Fagiolo, 1997, p. 98.

sources :

1725, 26 septembre, nouvelles données par Francesco Valesio concernant le décor de la place Navone pour la fête organisée en l'honneur du mariage de Louis XV :

(Valesio, IV, p. 585-586)

Erasi questa mattina già terminata la bellissima machina di fuoco in piazza Navona, disegnata dal cavaliere Ghezzi ed eseguita dall'architetto Creccoli [Creuli]. Questa rappresenta la favola delle nozze di Psiche, tolta dal VI libro di Apuleo ; nella parte più alta eravi un Giove sopra l'aquila e poco più sotto su nuvole Venere sopra il carro e in disparte o quasi fuori della faccia principale Giunone. Sotto a queste, era Amore con Psiche, laquale avea in mano la tazza del nettare per la immortalità portagli da Ganimede, e allo stesso piano all'altro fianco Pallade con l'asta ; su le nuvole, che terminavano graziosamente sopra un gran monte, era sedente Apollo con la cetra e poco più sotto a sedere sopra un balza due satiri che suonavano la siringa e la zampogna ; nel mezzo e sotto in tutte le tre facce due genii alati che facevano serti de fiori ; finalmente a pié del monte da una parte il Rodano e la Senna, fiumi della Francia, con un cavallo a lato e dell'altra la Vistola fiume della Polonia, con un orso, figure fatte e dipinte con bellissima simetria e con l'opera ed assistenza di giovani scultori della Accademia di Francia. Nel gran basamento era dipinto Amore che stendea ambedue le braccia su l'armi della Francia e della regina sposa, che è una testa di bufalo in campo d'argento, posta nel mezzo dell'arme del regno di Polonia : del che ne ha fatte doglianze il conte Lagnaschi ministro del re Augusto, non essendo stato mai dalla Sede Apostolica riconosciuto per re di Polonia l'eletto Stanislao di casa Lentzkiski che i fiorentini la vogliono derivata dalla casa Lenzi di Fiorenza con una falsa stiracchiatura, perché quella famiglia ha l'origine della Moravia.

document :

[1725], relation concernant le feu d'artifice exécuté place Navone le 4 octobre 1725 en l'honneur du mariage de Louis XV :

(A.C.R., Camera Capitolina, Credenza 14, vol. 7, fol. 66-67)

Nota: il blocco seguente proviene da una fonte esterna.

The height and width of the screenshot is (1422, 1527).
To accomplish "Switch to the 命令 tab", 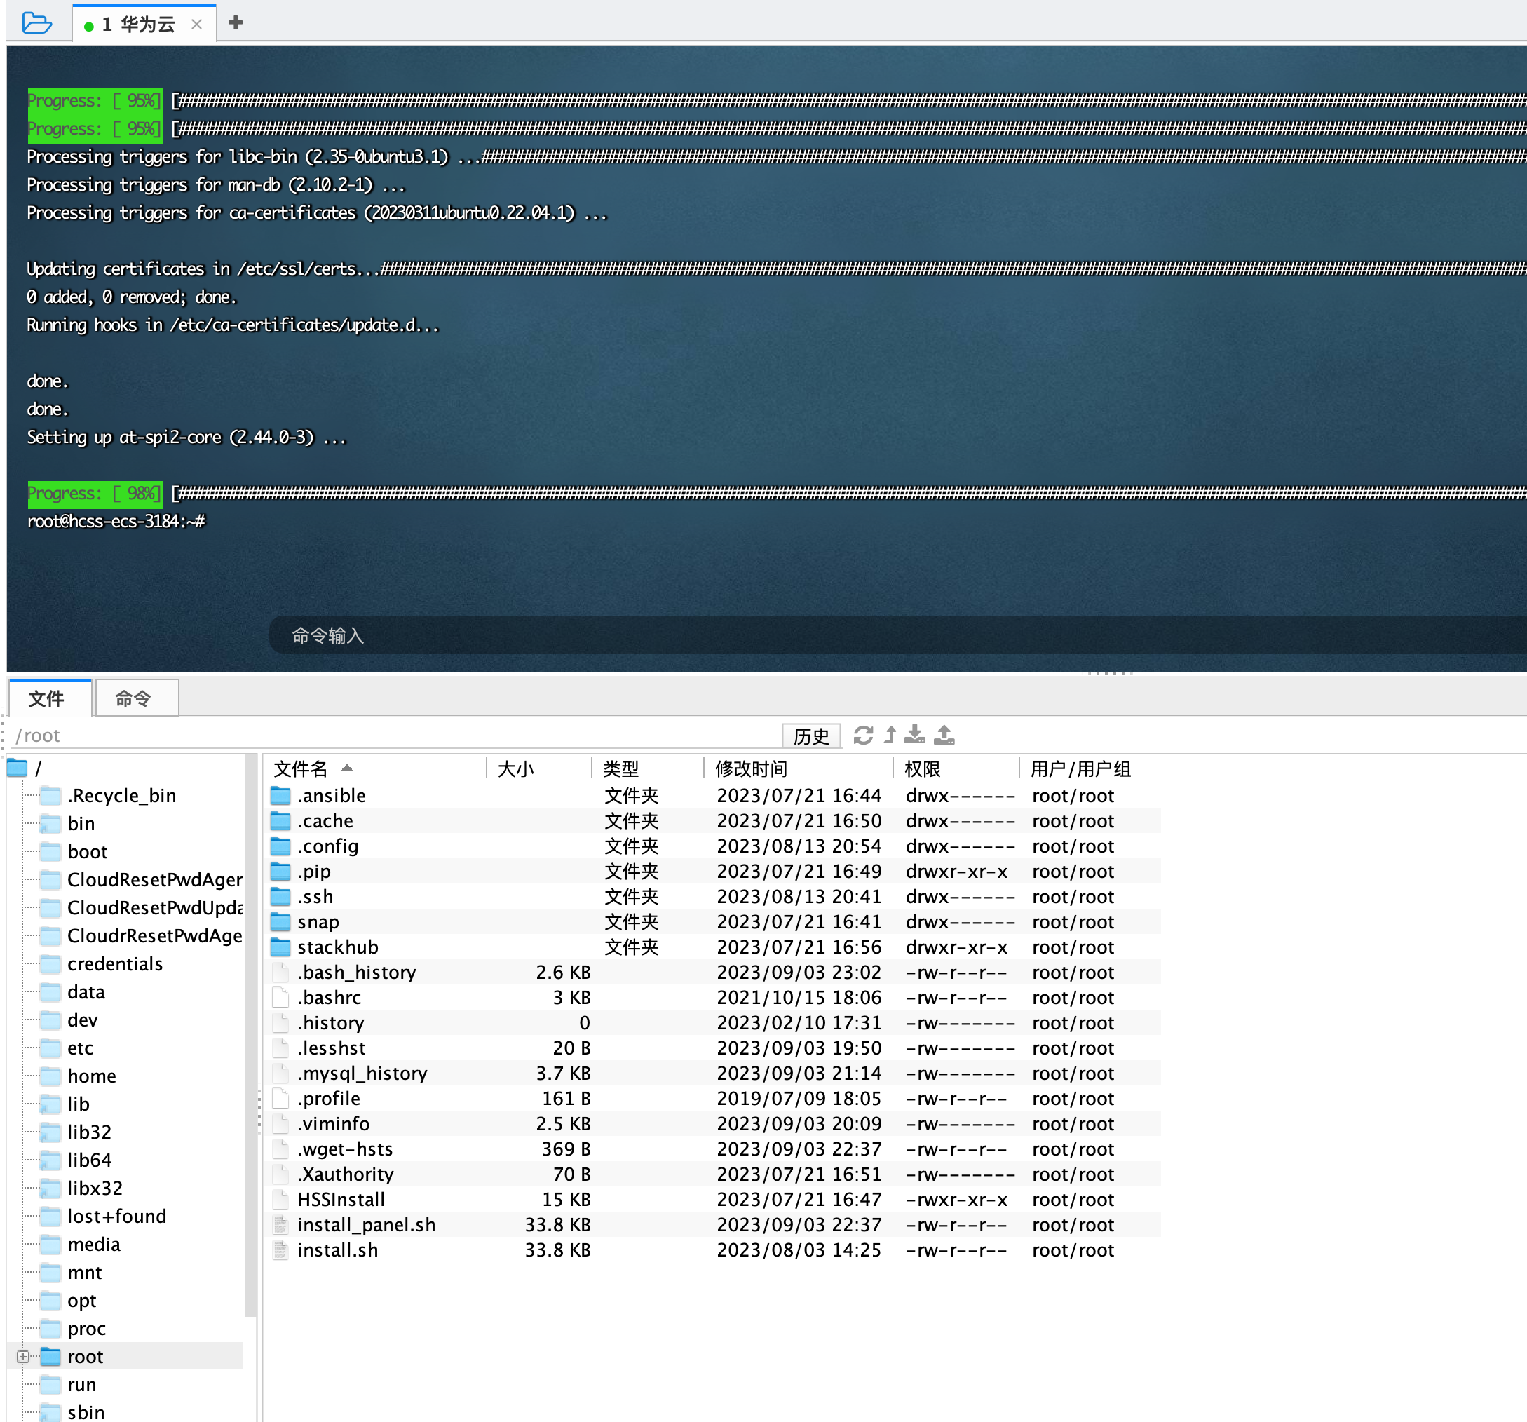I will point(134,698).
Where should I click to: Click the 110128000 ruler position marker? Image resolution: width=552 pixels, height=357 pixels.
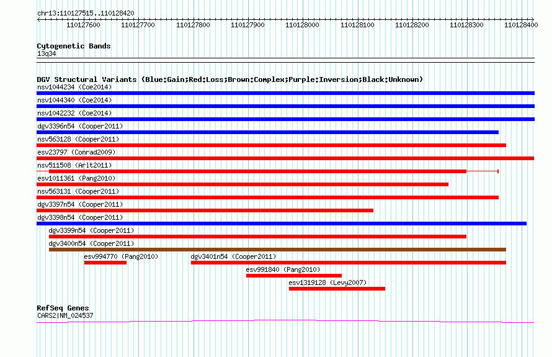302,25
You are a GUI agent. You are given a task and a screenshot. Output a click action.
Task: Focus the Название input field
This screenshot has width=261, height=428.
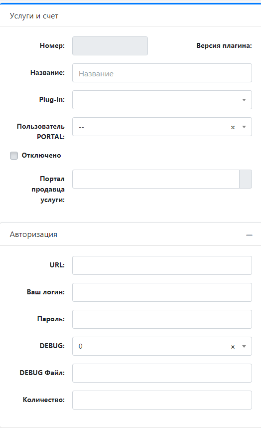click(x=162, y=73)
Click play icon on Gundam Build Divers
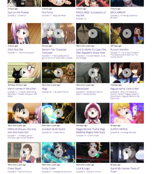161x174 pixels. click(x=59, y=113)
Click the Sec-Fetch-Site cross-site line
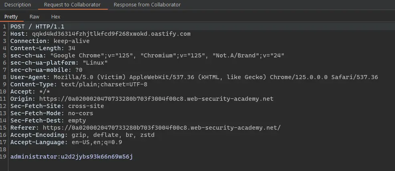This screenshot has height=171, width=395. [57, 106]
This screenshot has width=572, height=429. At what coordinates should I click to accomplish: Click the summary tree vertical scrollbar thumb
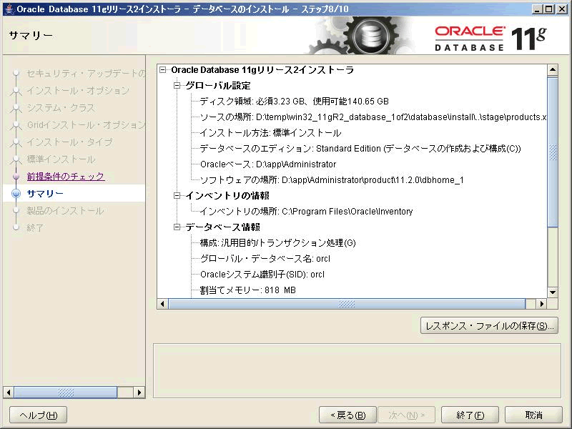[x=552, y=152]

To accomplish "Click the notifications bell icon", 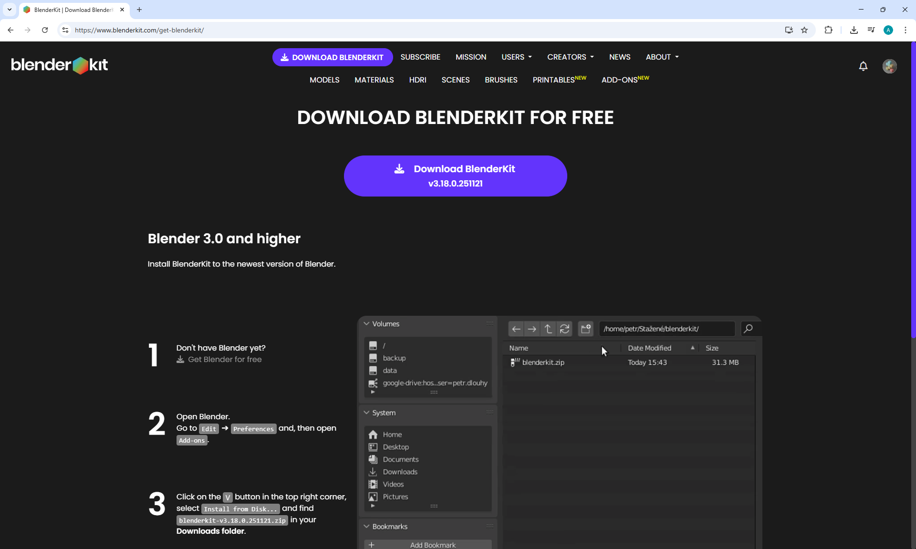I will click(863, 66).
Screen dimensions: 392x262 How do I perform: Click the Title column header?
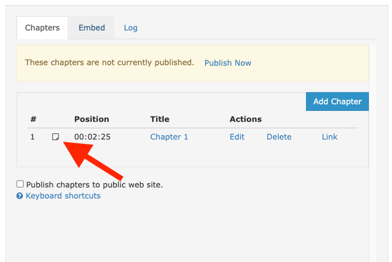[160, 119]
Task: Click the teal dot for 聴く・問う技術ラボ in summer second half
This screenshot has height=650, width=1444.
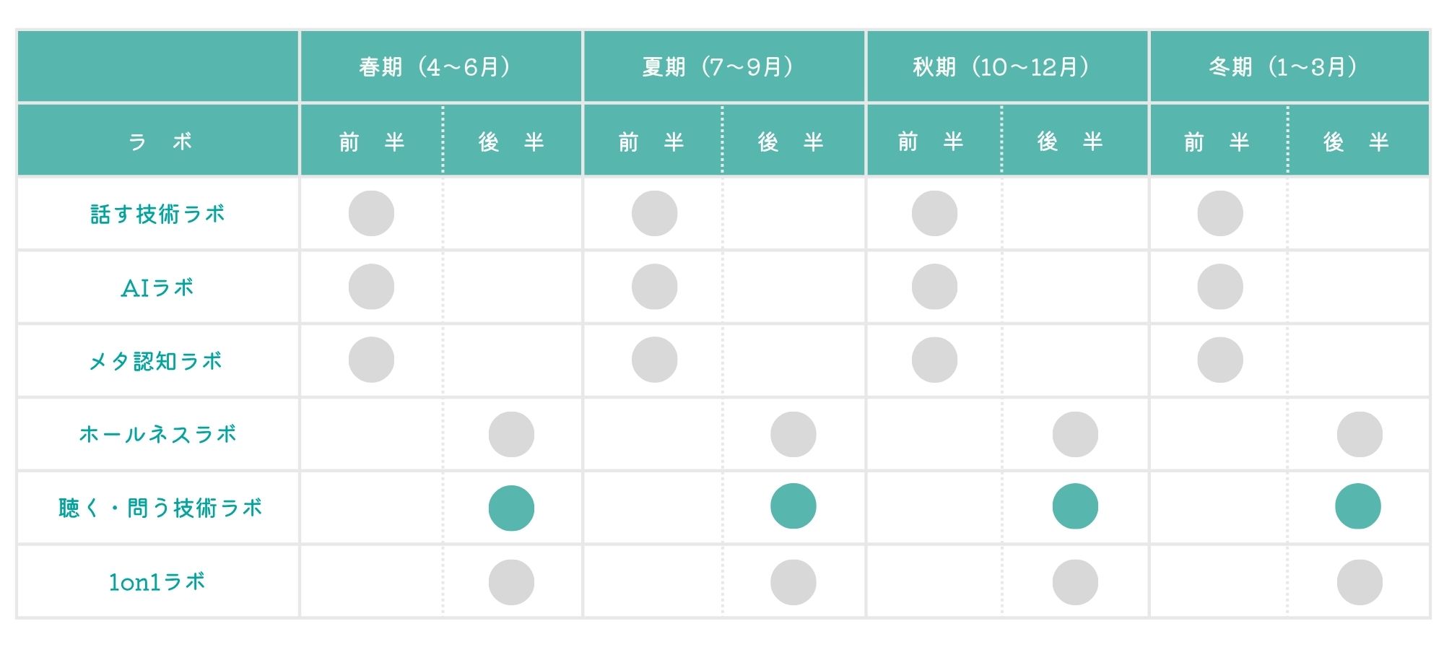Action: click(793, 506)
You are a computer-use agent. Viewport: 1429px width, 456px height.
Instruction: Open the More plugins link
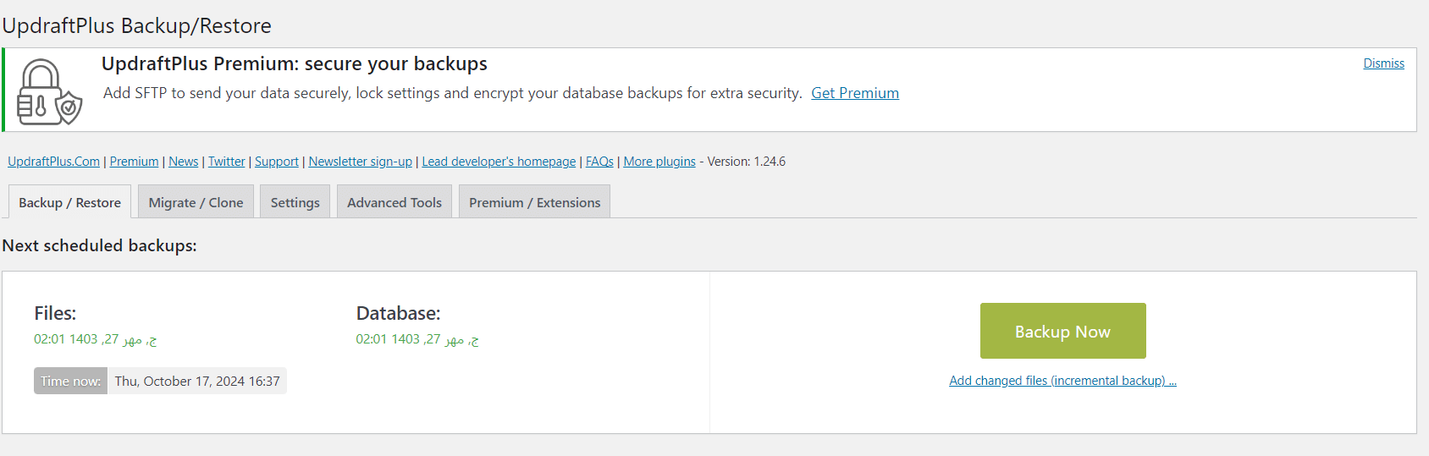pos(659,162)
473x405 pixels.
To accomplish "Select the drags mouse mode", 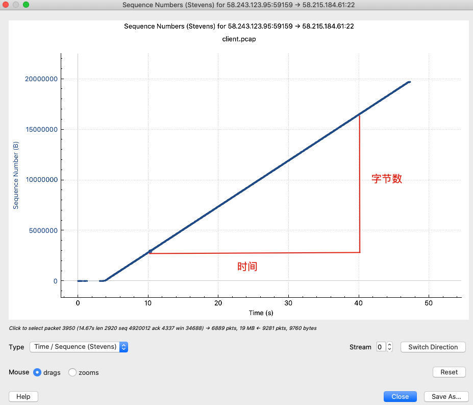I will (37, 372).
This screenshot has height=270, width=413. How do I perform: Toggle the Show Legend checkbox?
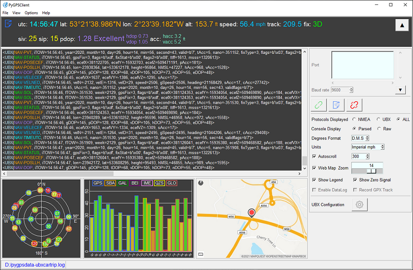point(314,180)
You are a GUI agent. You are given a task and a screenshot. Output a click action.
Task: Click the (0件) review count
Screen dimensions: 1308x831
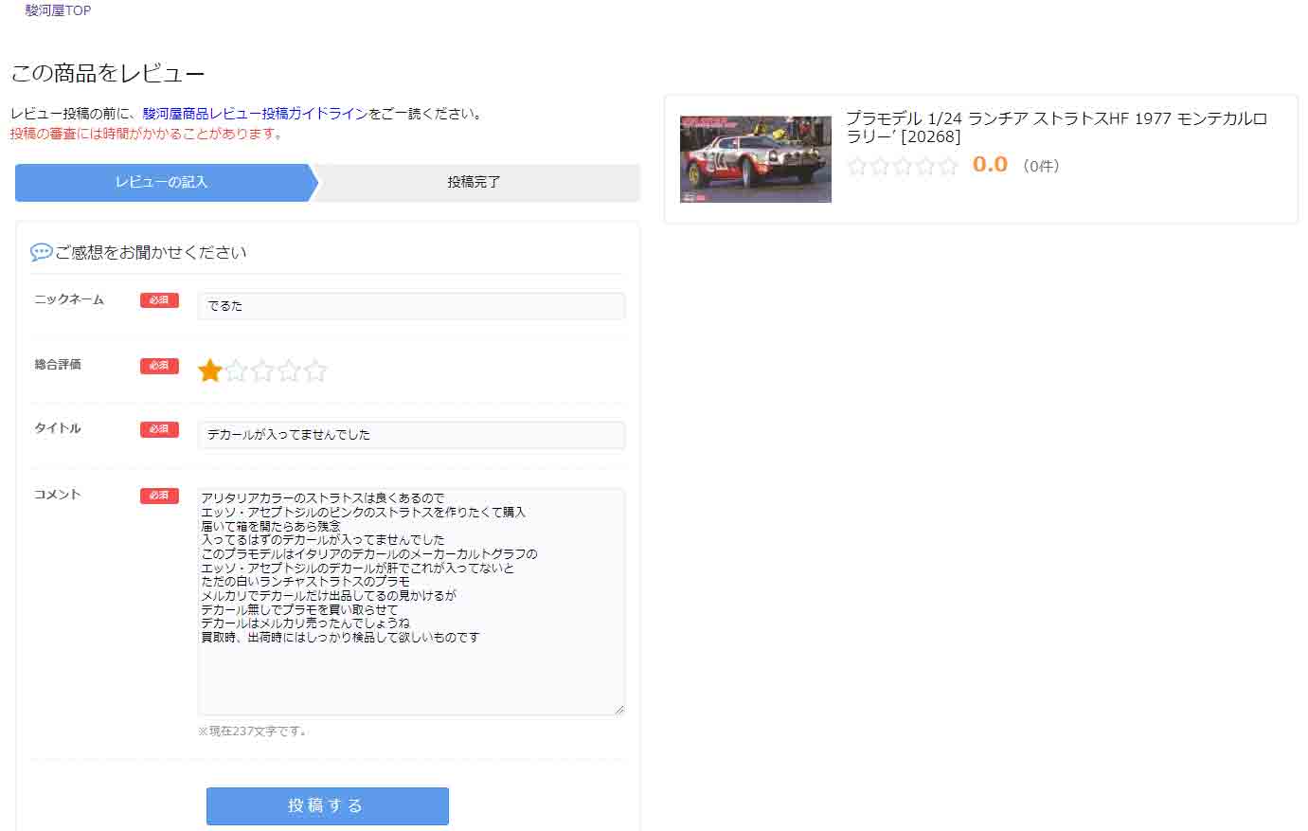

Distinta Relazione e Notizie Della Macchina di Fuoco Artificiale, fatta in Piazza Navona destinata per il giorno di Mercoledì 26, di Settembre e differita a 4 Ottobre 1725 e di altre allegrezze ordinate dall'E.mo e R.mo Prinicipe, il Signor Cardinale Melchiorre di Polignach Ministro di S. M. Cristianissima nella corte di Roma, In occasione delle Reggie Nozze dell'istesse Sagre e Reale Maestà di Luigi XV e Maria.

[…]

Ergevasi dunque questa gran mole figurando il Monte Olimpo nella sua altezza di palmi 160 principiando la sua Base con un Zoccolo ideato alla Reale in figura ottangolare al punto centinato, e dipinto a colori di Pietra, ove bianca, ove mischia di larghezza palmi 90 con scherzo di cupidi alati nella facciata di mezzo sostenenti li Scudi ove erano espresse le Armi de Sposi Reali, corrispondente con proporzione uniforme nei suoi Lati di larghezza palmi 60 ciascuno, che formava il primo Ripiano, sopra cui principiava il Montuoso dalla sallita di esso, ricoperto di nuvole al naturale disposte, ove vedevansi effigiati in due Statue ciascuna dell'altezza di palmi 28 coronate di Alghosi ornamenti distinti con Animali al lato, cioè l'Orso, e Cavallo Geroglifici di due Fiumi Reali nomati la Senna, e Vistula che con suoi fluvidi Argenti inondano le Provincie di quel Vastissimo Regno, questi scaturivano dalle radici di detto Monte con impetuose sorgenti, con cui sembrava minacciassero guerra, a chi osava opporsi al loro intrapreso viaggio, scherzandovi al di sopra nel mezzo di essi due Putti alati con cesto di frutti, e fiori alle mani. Dopo ciò nell'ascendere il detto Monte nel più basso del lato sinistro scorgevansi situate due Statue consimili rappresentanti due Satiri, che con Musicali Instrumenti di Flauto, e Siringha figuravano formare un sonoro concerto con la meravigliosa Lira d'Orfeo, che figurato anch'elli in altra Statua in proporzionata distanza nel lato destro situata applaudivano alle presenti allegrezze.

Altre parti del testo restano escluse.